| Work to be completed |
Please restate exactly the lines from the one holding "Where should I" to the end of the material, including both ends and excluding every picture.
---------------
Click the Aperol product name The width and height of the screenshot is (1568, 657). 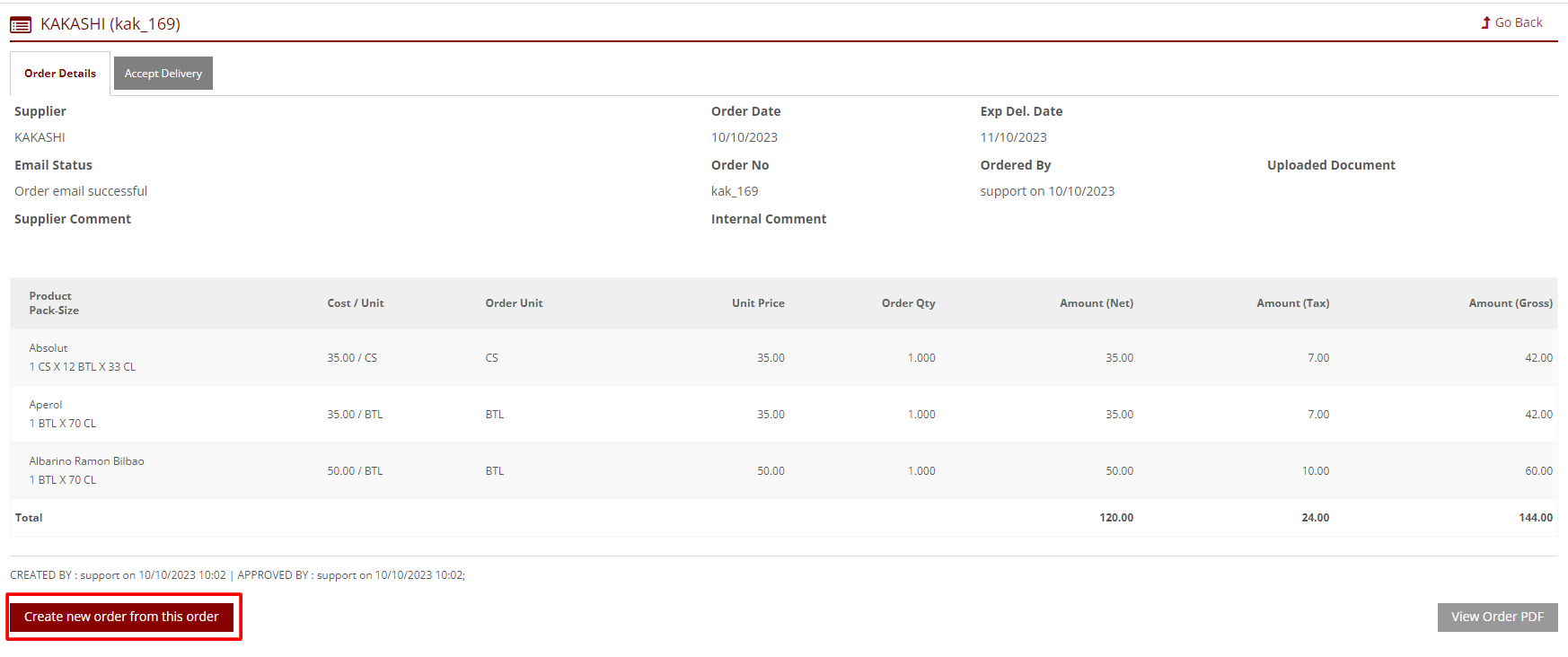(x=46, y=405)
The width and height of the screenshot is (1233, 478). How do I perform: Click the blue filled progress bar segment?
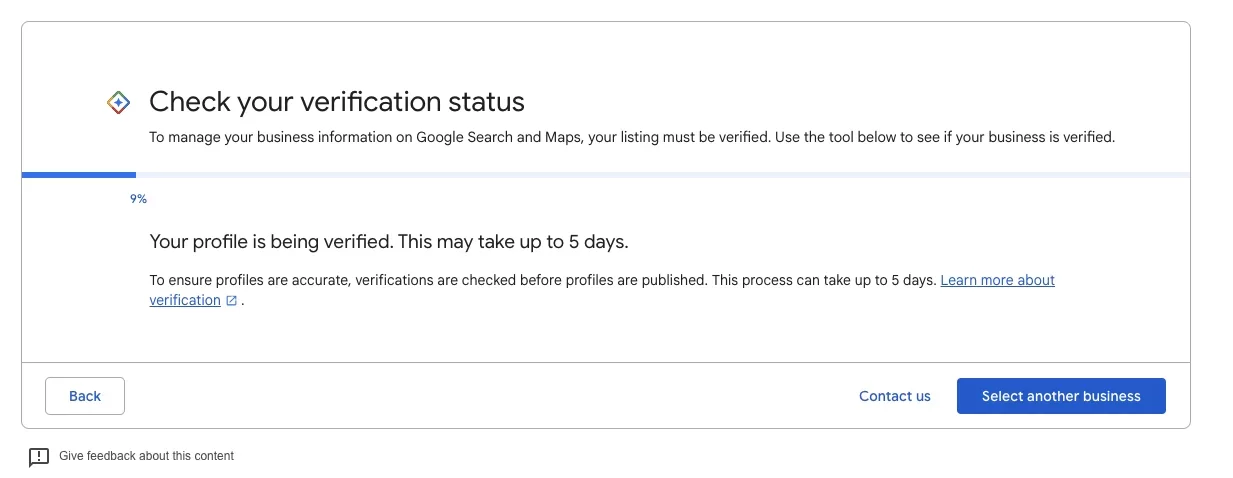tap(79, 175)
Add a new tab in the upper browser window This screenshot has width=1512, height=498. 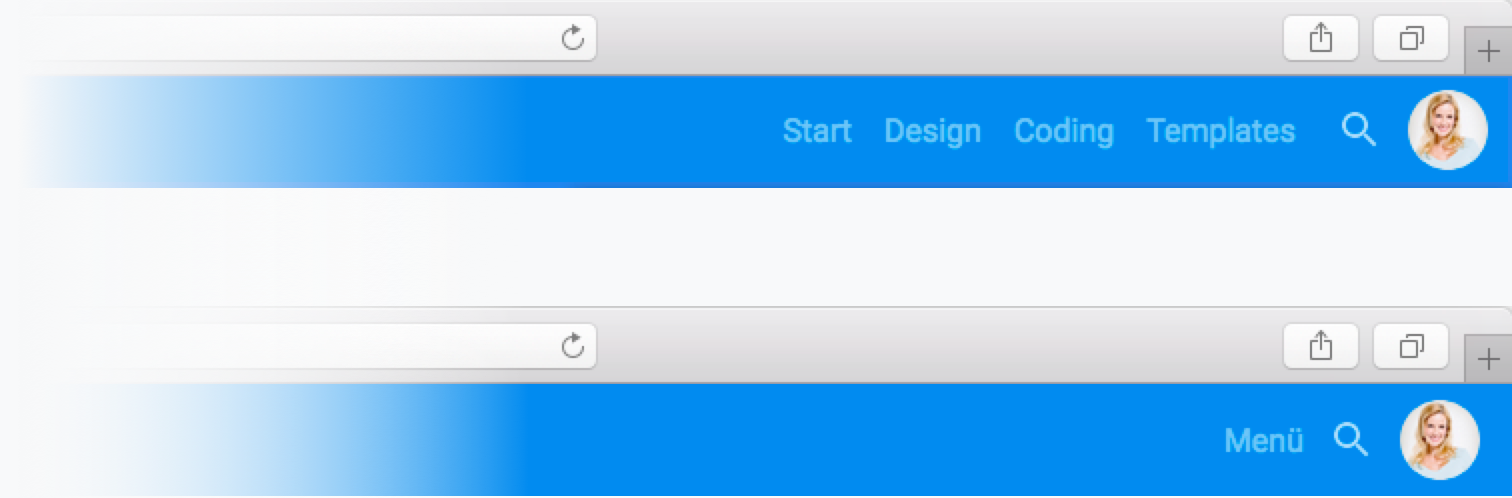pos(1488,51)
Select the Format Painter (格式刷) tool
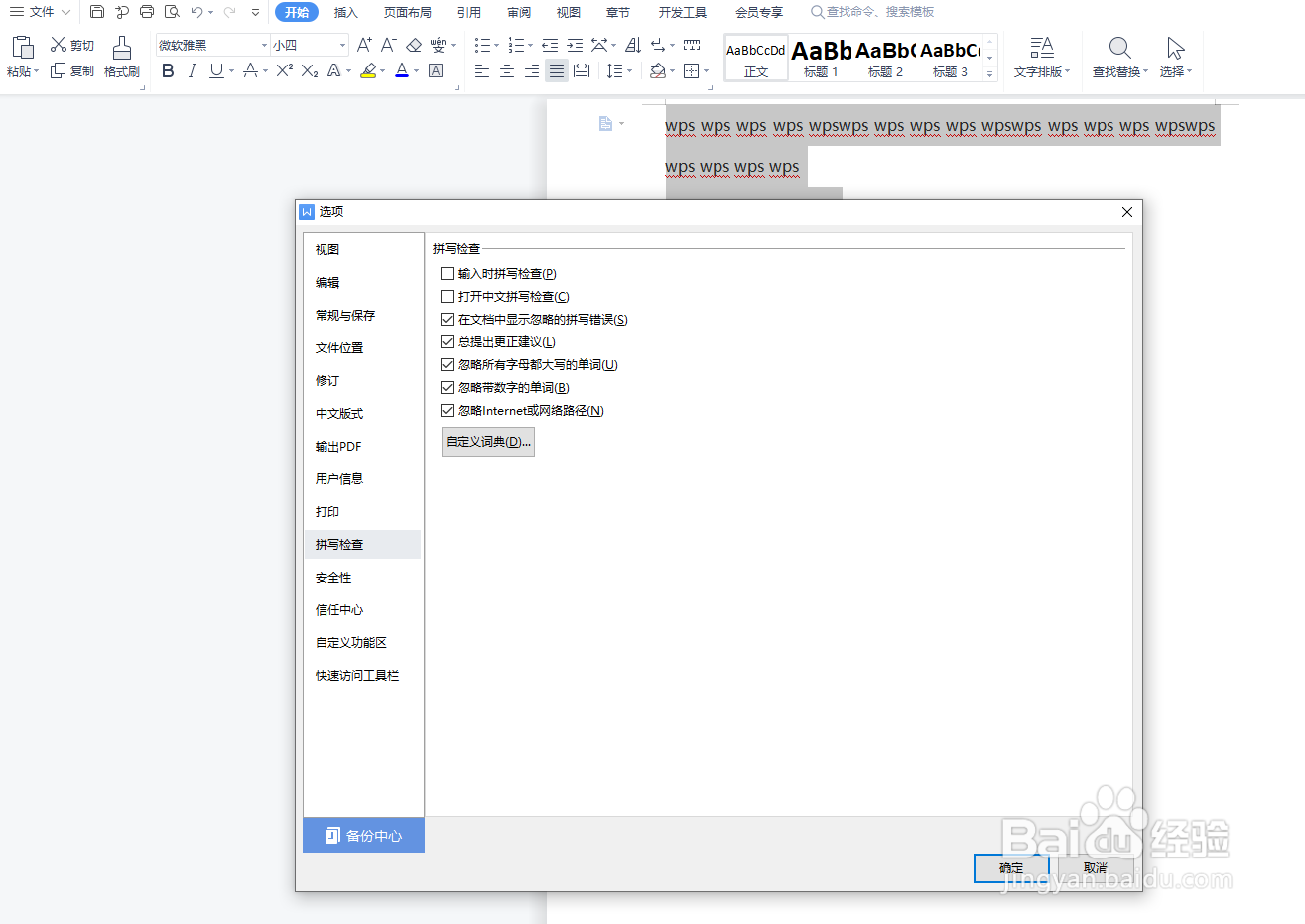The image size is (1305, 924). [x=120, y=58]
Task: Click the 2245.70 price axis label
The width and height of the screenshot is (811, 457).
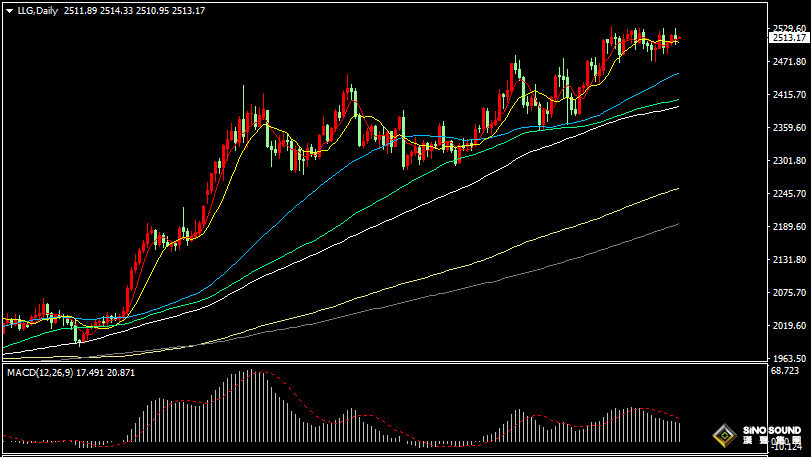Action: point(788,194)
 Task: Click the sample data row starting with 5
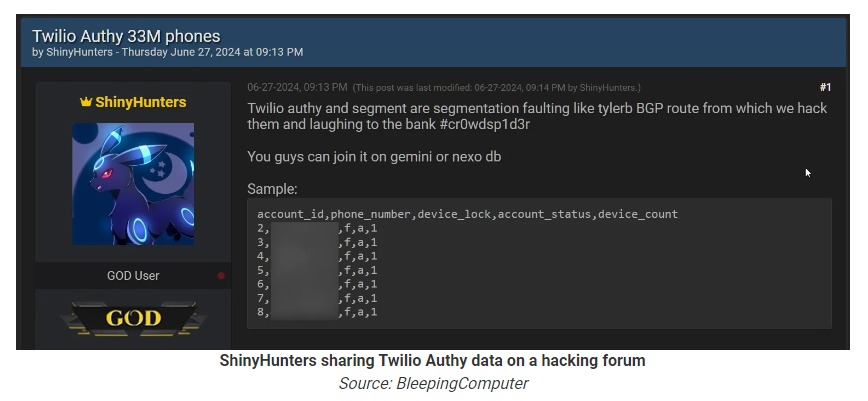tap(317, 270)
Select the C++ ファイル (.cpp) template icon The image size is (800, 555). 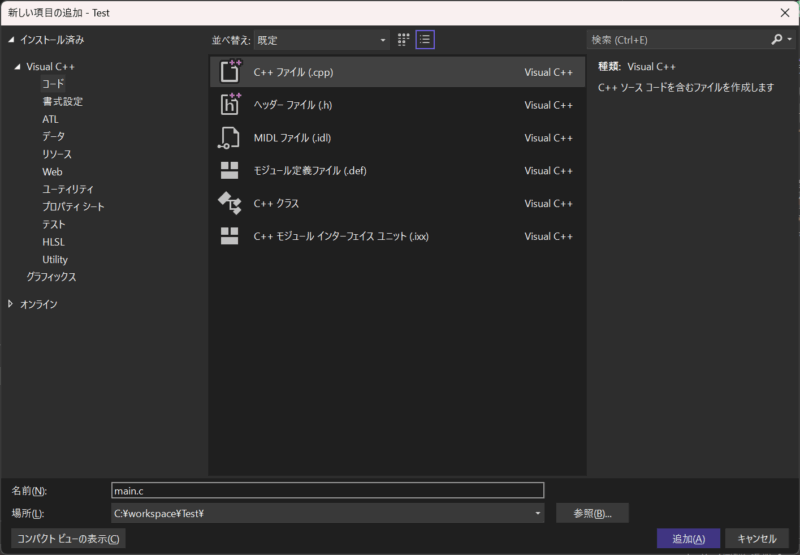[230, 72]
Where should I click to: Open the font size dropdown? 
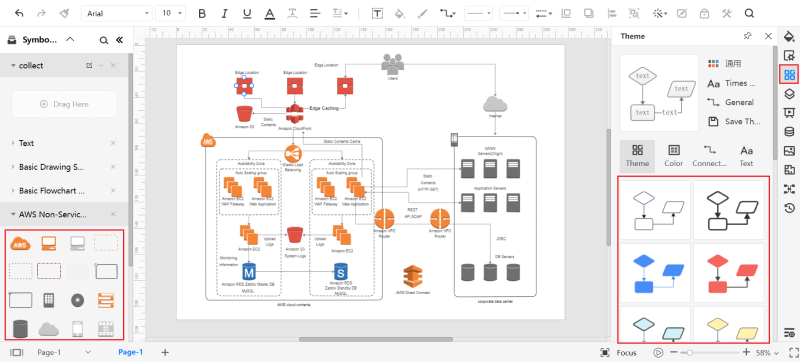pyautogui.click(x=171, y=13)
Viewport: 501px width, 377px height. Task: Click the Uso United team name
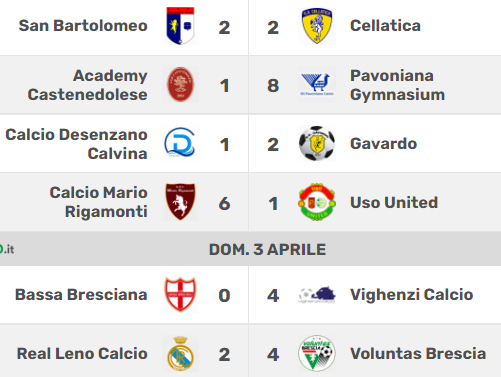click(x=394, y=202)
---------------
| Task answer |
Where should I click to: Open the font size dropdown? 
pyautogui.click(x=171, y=13)
Viewport: 501px width, 377px height. Task: Click the Uso United team name
click(x=394, y=202)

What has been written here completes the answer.